El gobierno de Perú anunció la prohibición de que dos personas viajen en una misma motocicleta, una medida que impactará directamente a conductores, repartidores y transporte informal en Lima, el Callao y otras zonas urbanas del país. El presidente José Jerí informó que la norma busca reducir episodios de violencia vinculados al uso de motos por parte de delincuentes.
Según la Presidencia, la decisión se oficializará mediante un decreto que detallará procedimientos y sanciones, inicialmente de carácter económico para los conductores que incumplan la norma. Jerí sostuvo que resulta necesario adoptar acciones aunque afecten temporalmente a algún sector para recuperar la tranquilidad ciudadana.
El mandatario dijo que la Policía Nacional intensificará las intervenciones para atender la inseguridad que enfrentan, por ejemplo, los transportistas extorsionados cuando observan a dos personas en una motocicleta, modalidad que atribuyó a sicarios en sus ataques. Señaló que la medida contribuirá a reafirmar el principio de autoridad y a recuperar la sensación de seguridad.
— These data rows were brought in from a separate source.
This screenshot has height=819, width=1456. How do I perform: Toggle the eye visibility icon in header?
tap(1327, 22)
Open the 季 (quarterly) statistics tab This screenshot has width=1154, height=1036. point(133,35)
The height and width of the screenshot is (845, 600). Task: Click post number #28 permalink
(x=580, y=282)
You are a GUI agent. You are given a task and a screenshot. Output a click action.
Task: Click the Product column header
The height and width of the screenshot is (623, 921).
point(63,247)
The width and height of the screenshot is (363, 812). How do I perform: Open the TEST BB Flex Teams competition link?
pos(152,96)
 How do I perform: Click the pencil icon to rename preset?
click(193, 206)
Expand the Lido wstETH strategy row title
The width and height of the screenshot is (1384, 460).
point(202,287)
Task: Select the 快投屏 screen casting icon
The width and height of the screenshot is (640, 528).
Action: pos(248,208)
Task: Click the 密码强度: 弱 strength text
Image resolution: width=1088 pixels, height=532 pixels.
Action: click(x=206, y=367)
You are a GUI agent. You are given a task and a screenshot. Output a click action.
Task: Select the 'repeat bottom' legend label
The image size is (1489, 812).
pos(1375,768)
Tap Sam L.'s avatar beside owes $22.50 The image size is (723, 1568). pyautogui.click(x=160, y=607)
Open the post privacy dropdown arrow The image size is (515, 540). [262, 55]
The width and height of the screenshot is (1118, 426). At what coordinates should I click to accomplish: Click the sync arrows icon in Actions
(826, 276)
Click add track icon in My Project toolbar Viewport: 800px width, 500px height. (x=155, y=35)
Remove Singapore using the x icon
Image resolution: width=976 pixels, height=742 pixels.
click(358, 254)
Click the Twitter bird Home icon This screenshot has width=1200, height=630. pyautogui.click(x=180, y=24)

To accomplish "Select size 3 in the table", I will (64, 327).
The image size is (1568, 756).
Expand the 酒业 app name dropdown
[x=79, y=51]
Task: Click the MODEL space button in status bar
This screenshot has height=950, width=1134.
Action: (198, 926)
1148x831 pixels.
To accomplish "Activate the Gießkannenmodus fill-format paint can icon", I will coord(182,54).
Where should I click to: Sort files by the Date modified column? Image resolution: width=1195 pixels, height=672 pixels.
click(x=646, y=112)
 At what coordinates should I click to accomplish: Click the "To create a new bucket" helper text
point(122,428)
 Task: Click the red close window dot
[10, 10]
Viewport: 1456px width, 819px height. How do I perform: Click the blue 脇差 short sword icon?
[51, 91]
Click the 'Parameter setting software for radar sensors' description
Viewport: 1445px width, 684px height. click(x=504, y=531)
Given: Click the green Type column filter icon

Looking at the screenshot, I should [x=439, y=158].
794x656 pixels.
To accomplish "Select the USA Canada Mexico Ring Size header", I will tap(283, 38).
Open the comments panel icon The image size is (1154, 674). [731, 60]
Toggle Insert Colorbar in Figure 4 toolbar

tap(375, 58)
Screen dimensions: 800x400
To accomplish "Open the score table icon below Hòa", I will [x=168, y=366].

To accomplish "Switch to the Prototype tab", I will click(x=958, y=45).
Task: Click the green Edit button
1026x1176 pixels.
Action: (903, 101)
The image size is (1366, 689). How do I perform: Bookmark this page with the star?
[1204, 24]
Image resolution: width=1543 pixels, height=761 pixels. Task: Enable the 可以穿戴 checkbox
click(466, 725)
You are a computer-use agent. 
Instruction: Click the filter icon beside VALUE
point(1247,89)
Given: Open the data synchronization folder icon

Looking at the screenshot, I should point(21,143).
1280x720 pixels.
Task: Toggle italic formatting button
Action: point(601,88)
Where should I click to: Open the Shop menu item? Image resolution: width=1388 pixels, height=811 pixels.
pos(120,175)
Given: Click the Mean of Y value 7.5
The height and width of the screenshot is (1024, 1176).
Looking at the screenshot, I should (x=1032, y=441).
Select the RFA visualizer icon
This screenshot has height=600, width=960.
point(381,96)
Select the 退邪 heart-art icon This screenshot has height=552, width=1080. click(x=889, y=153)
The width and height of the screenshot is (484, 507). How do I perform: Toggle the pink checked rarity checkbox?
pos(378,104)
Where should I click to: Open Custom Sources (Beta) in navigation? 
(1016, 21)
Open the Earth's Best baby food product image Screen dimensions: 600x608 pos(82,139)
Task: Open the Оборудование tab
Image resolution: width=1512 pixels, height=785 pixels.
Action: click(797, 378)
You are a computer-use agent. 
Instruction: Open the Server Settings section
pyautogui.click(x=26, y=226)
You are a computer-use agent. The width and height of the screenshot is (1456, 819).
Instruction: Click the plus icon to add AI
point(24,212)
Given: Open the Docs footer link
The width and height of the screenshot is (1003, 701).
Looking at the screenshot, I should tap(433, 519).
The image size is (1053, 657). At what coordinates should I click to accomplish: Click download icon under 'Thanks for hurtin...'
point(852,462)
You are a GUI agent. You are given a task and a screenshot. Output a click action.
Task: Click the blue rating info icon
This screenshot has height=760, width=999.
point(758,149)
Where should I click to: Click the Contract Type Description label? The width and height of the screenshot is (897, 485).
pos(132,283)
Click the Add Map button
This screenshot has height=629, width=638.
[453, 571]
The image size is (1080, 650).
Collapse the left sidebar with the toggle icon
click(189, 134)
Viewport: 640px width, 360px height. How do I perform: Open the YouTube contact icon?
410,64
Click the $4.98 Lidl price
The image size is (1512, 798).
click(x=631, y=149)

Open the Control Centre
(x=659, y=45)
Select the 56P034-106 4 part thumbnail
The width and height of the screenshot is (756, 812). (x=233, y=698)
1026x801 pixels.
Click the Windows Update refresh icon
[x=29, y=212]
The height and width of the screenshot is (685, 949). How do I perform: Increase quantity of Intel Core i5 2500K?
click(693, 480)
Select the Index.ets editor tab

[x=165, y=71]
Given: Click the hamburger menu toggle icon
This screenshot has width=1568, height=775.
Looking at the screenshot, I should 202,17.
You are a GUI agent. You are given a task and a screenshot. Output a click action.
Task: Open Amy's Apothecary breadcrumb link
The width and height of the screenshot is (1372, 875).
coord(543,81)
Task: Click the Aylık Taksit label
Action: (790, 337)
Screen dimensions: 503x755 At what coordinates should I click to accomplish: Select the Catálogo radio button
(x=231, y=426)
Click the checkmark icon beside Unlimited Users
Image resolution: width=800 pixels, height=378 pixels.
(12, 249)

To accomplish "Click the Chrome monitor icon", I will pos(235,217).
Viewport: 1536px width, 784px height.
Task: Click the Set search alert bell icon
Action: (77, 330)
Las asociaciones de motociclistas han rechazado la medida, pero el gobierno la mantiene como respuesta a una ola delictiva que el Ejecutivo considera preocupante. Además, Jerí anunció la aprobación próxima del reglamento de la Ley 32490, que establece medidas extraordinarias contra delitos de extorsión y asesinatos que afectan al transporte público y de mercancías.
Fuentes locales indican que la normativa incluirá la creación de un grupo policial y fiscal denominado GIES y mecanismos de extinción de dominio sobre bienes vinculados a la criminalidad; el Ejecutivo prevé su aprobación en el Consejo de Ministros y su publicación en el boletín de normas en breve. El presidente supervisó además un operativo policial en Lima en el que se detuvo a cuatro presuntos integrantes de una banda que, según la información oficial, pretendían asaltar un centro comercial.
Los anuncios se produjeron después de una paralización de los gremios de transporte urbano de Lima y del puerto del Callao en protesta por las extorsiones y asesinatos que afectan al sector, que han dejado 73 trabajadores muertos en los últimos meses.